When Antonie van Leeuwenhoek first looked though a microscope, he could barely believe the existence of trillions of microorganisms which populate our world. Curiosity has driven us further – to try to explain everything, and that which could be seen by naked eyes can no longer offer sufficient explanations. The invention of the optical microscope had marked a new era in biology and revolutionized the way people viewed the world. Today, we are on the frontier of a similar revolution, spearheaded by the cryo-electron microscope.

As we saw with the first microscopes, life is made from miniature building blocks, or cells – now understood as an essential division of life. Since we are built from cells, perhaps we should ask: what are cells made of? Cryo-electron microscopy (cryo-EM) answers questions on this subcellular scale. Lipids (fats), proteins, nucleic acids and sugars comprise the organic products that populate all living cells, along with various salts and small molecules.

These products combine and recombine in billions of permutations as they work to sustain life. Some molecules are drivers, ferrying proteins and ions across cell boundaries. Some are chefs, feeding the hungry with electrons full of energy. Others are managers, making sure every molecule is on task, and recruiting help when necessary. The cell is far more than a well-oiled machine; it is a bustling metropolis. With the invention of cryo-EM, we finally shed light on the microscopic alien life inside.

As cellular components are incredibly small, studying them is no doubt a daunting task. Previous techniques relied on large quantities of high purity molecules packed in an organized lattice for structural determination, but such techniques limit the molecules’ mobility. As molecular functions are synchronous with structures and movements, accurate recordings of both are necessary for complete understanding.
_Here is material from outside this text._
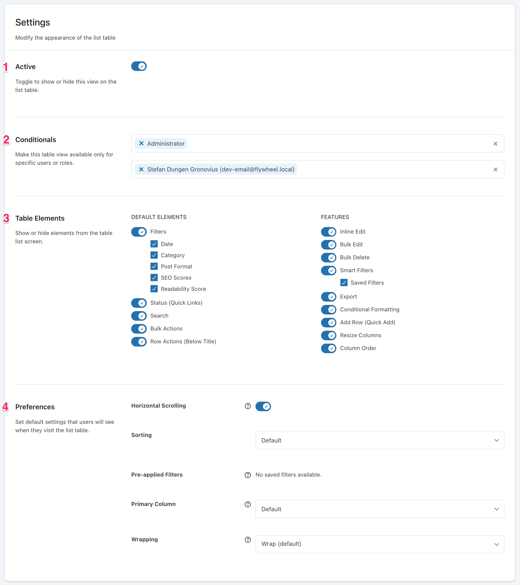Viewport: 520px width, 585px height.
Task: Click help icon next to Horizontal Scrolling
Action: pos(248,406)
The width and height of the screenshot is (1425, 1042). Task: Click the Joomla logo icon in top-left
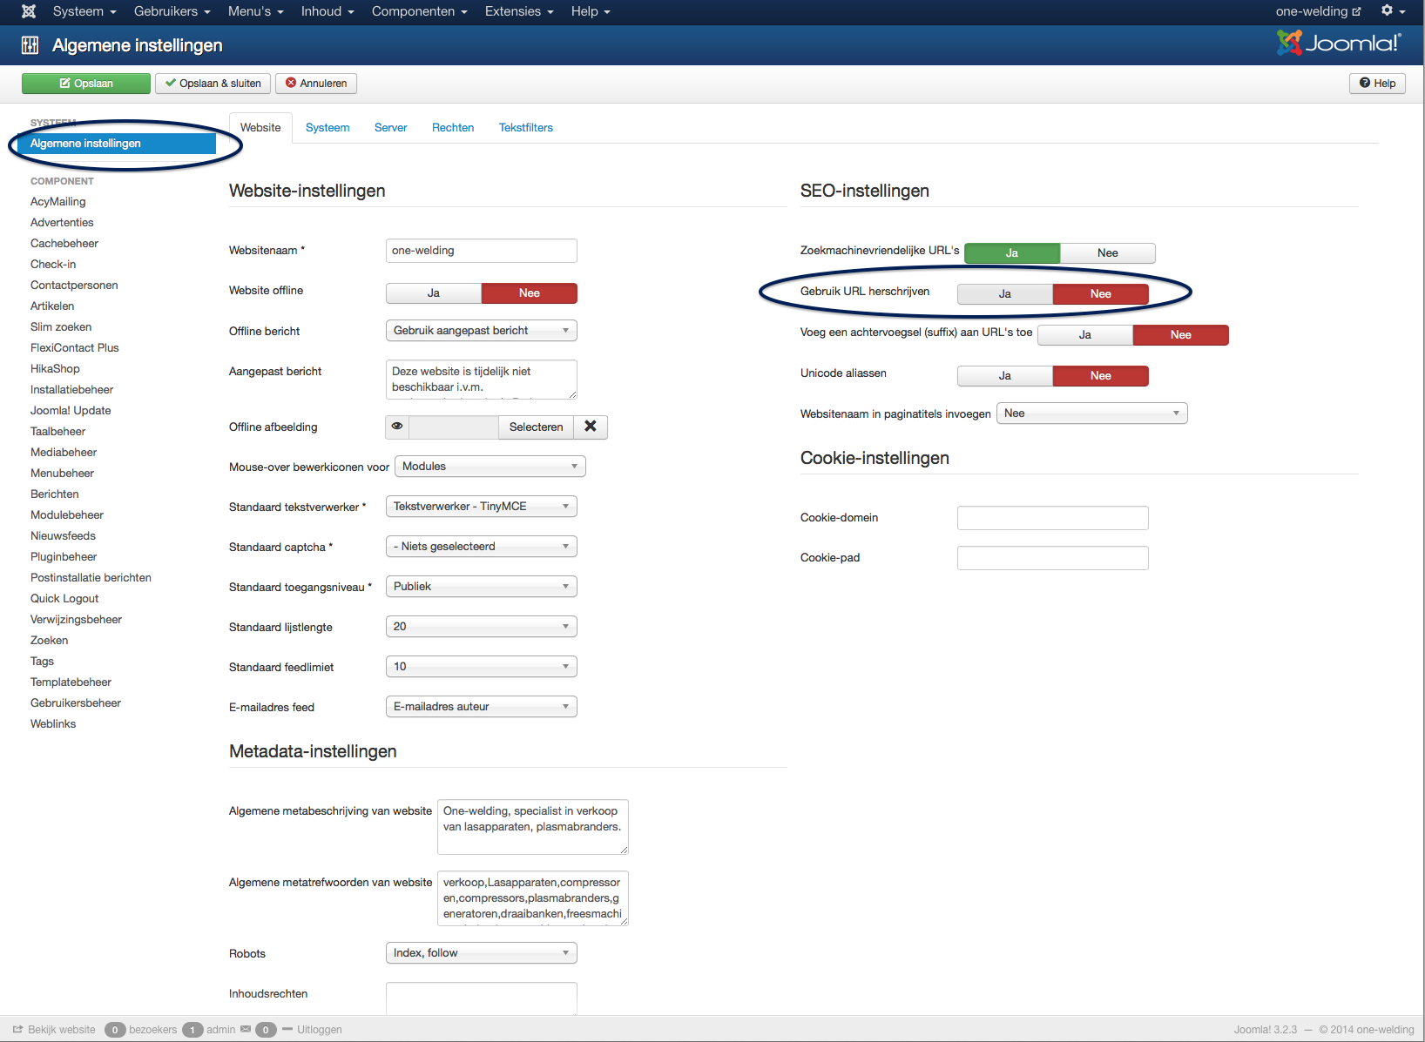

Cryo-EM, by rapidly freezing molecules in the midst of their activity and imaging them in their various frozen states, can more completely capture the molecules’ range of motion. The information they reveal points to a directed and purposeful activity within the cell. Only by understanding the cell’s individual components can we fully elucidate how cells function.
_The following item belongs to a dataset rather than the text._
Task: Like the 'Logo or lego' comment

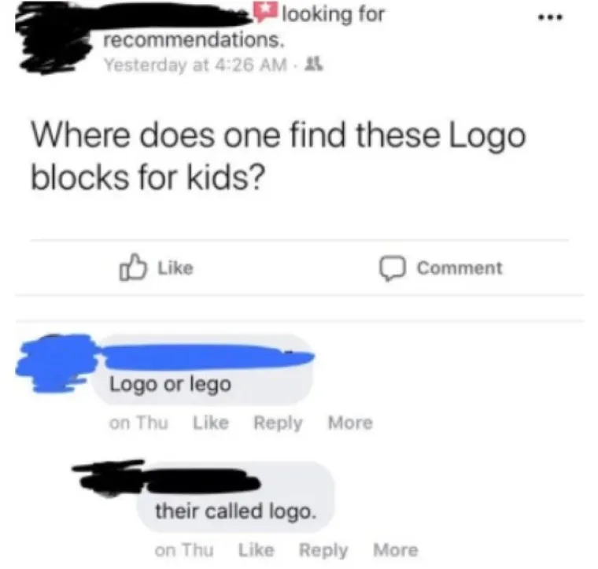Action: (211, 423)
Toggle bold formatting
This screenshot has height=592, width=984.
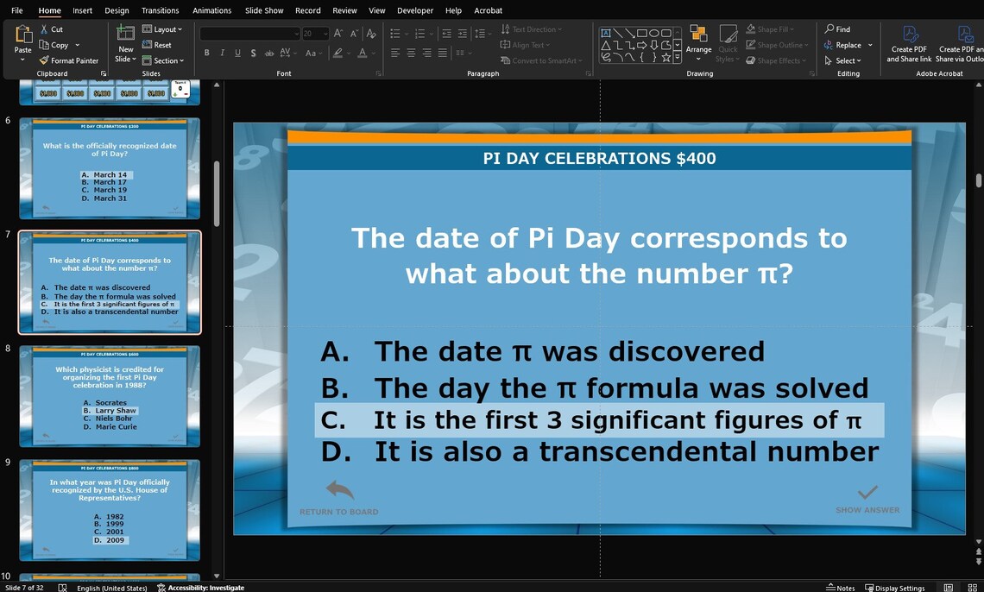[x=206, y=53]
Macromolecular malfunction underlies the majority of non-infectious disease. In July 2017, cryo-EM revealed the first images of tau polymers. Tau proteins have long been hypothesized to form polymers in the brain, triggering neuron death, manifesting as Alzheimer’s disease.

Previously, imaging these molecules would have been impossible. Now, armed with a new method of inquiry, they may be directly investigated and targeted for drug design. In the same manner, cryo-EM may shed light on the multitides of unknown processes our bodies still hide. What makes the immune system attack harmless allergens? How do cancers evade drugs? How are genes turned on and off? With the advent of this new age, whys and wherefores are not from from the horizon.